現時点では、その記事は削除されているが、こちらには謝罪もない。まったく非常識な話だ。
一応数字を確認しておこう。これらは内閣府の統計サイト(http://www.esri.cao.go.jp/jp/sna/data/data_list/sokuhou/files/2014/qe143/gdemenuja.html)にあるものをエクセルで計算しただけである。
2013年7-9月期から10-12月期、駆け込み需要のあった14年1-3月期、その反動減と消費増税による需要後退のあった4-6月期、そしてこの7-9月期の実質GDPの対前期比はそれぞれ、2.4%増、1.6%減、6.7%増、7.3%減、1.6%減である(下図)。

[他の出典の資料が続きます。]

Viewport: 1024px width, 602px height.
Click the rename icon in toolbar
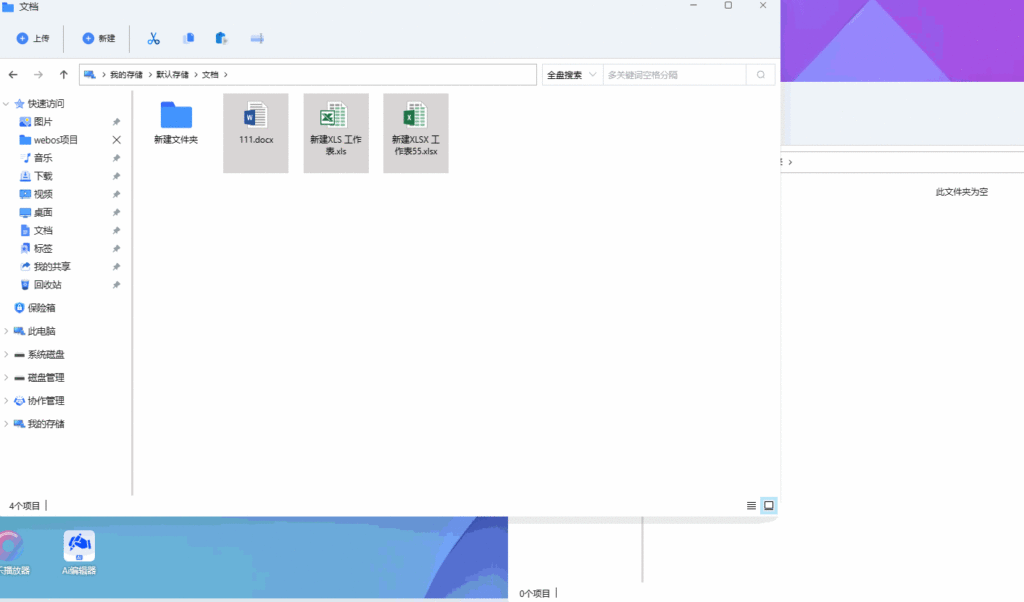(257, 39)
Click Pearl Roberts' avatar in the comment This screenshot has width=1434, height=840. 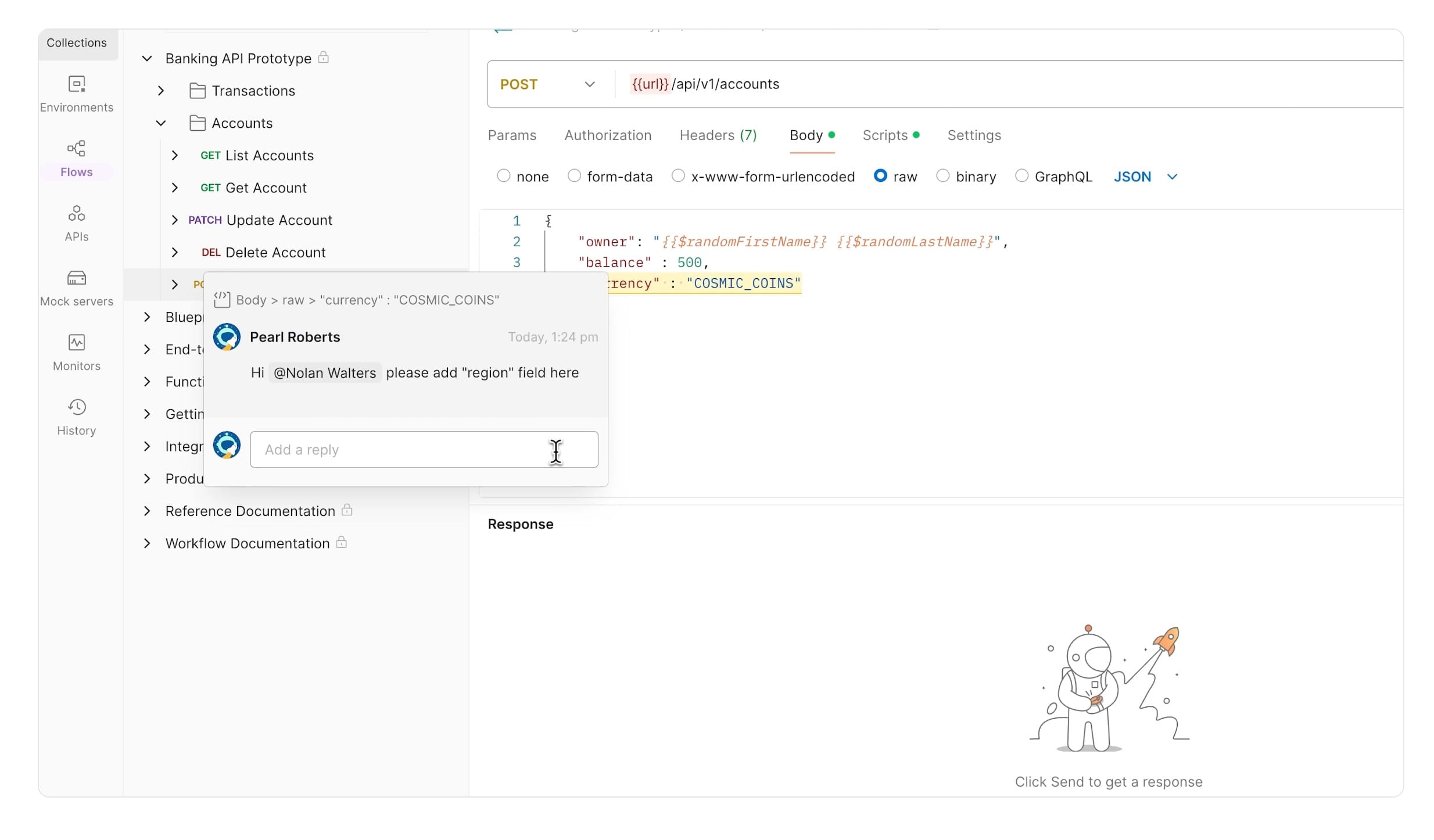pos(227,336)
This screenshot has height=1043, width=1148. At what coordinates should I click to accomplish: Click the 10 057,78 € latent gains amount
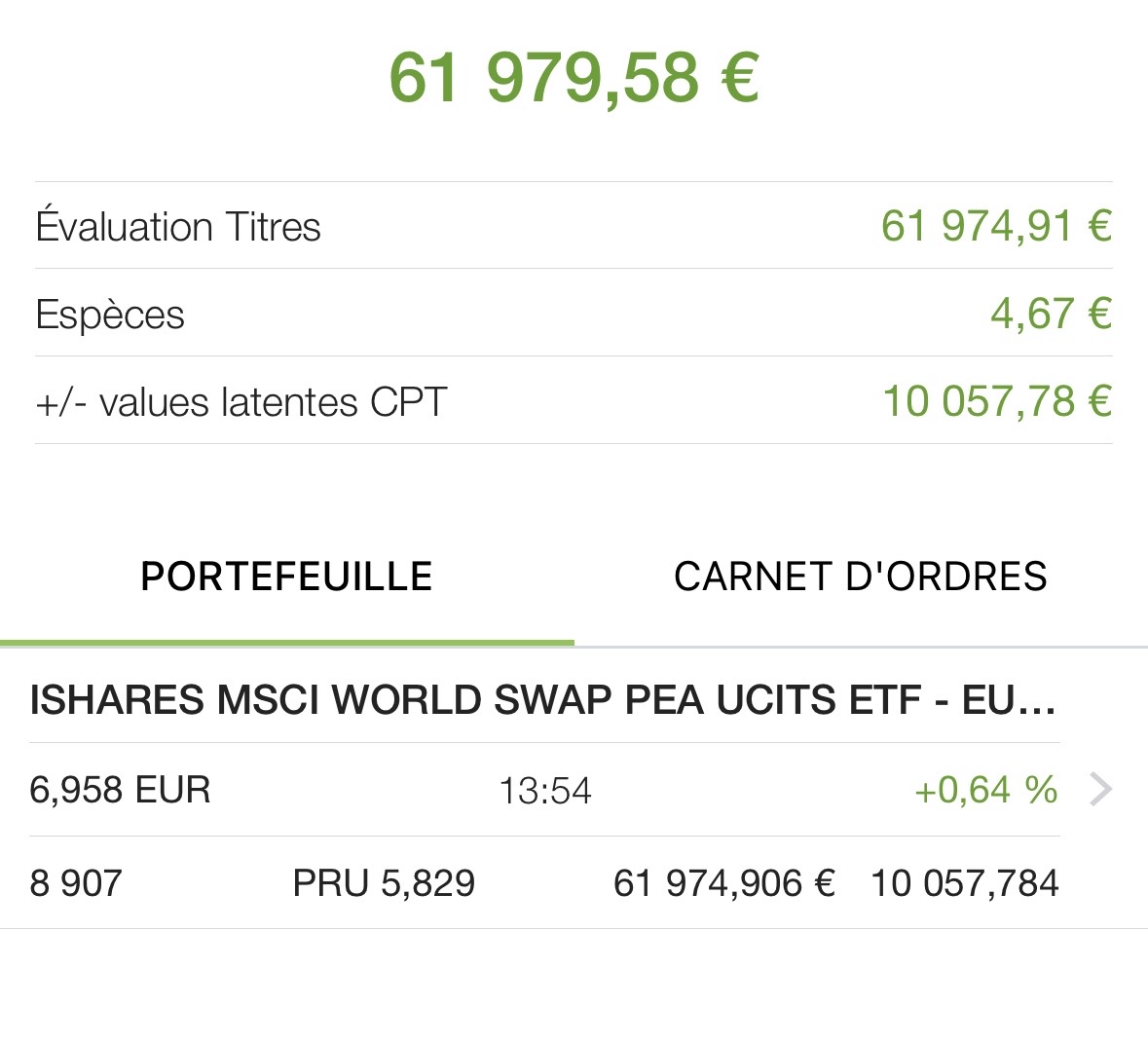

マスコミはこの数字ばかり報道しているが、傾向を見るためには、それぞれの前年同期比をみるといい。それらの数字は、2.5%増、2.3%増、2.9%増、0.2%減、1.2%減となっている(下図)
(表作成:政策工房)
これを見ると、消費増税の4月以前には、2%程度の実質経済成長をしていたが、消費増税後の4月以降はマイナス成長になったことがすぐわかる。
伸び率だけではわかりにくい場合もあるので、実際の実質GDPの金額(季節調整済み、年換算)を入れてみることも経済の動きを理解するのに便利だ。消費増税の影響がなく、その前の年2%の伸びを維持していたらという場合も計算できる(下図)。
消費増税で15兆円ほどのGDPを失った。この場合、国と地方を合わせた税収も3兆円ほど失っただろう。つまり、増税して、景気が悪くなって、減収になったと最悪のパターンだ。
池田信夫氏らのデフレ・増税論者は、増税による景気悪化を予測できず、今の景気悪化も分析できず、その上、正しく景気予測をした人を誹謗中傷するのはまったくおかしい。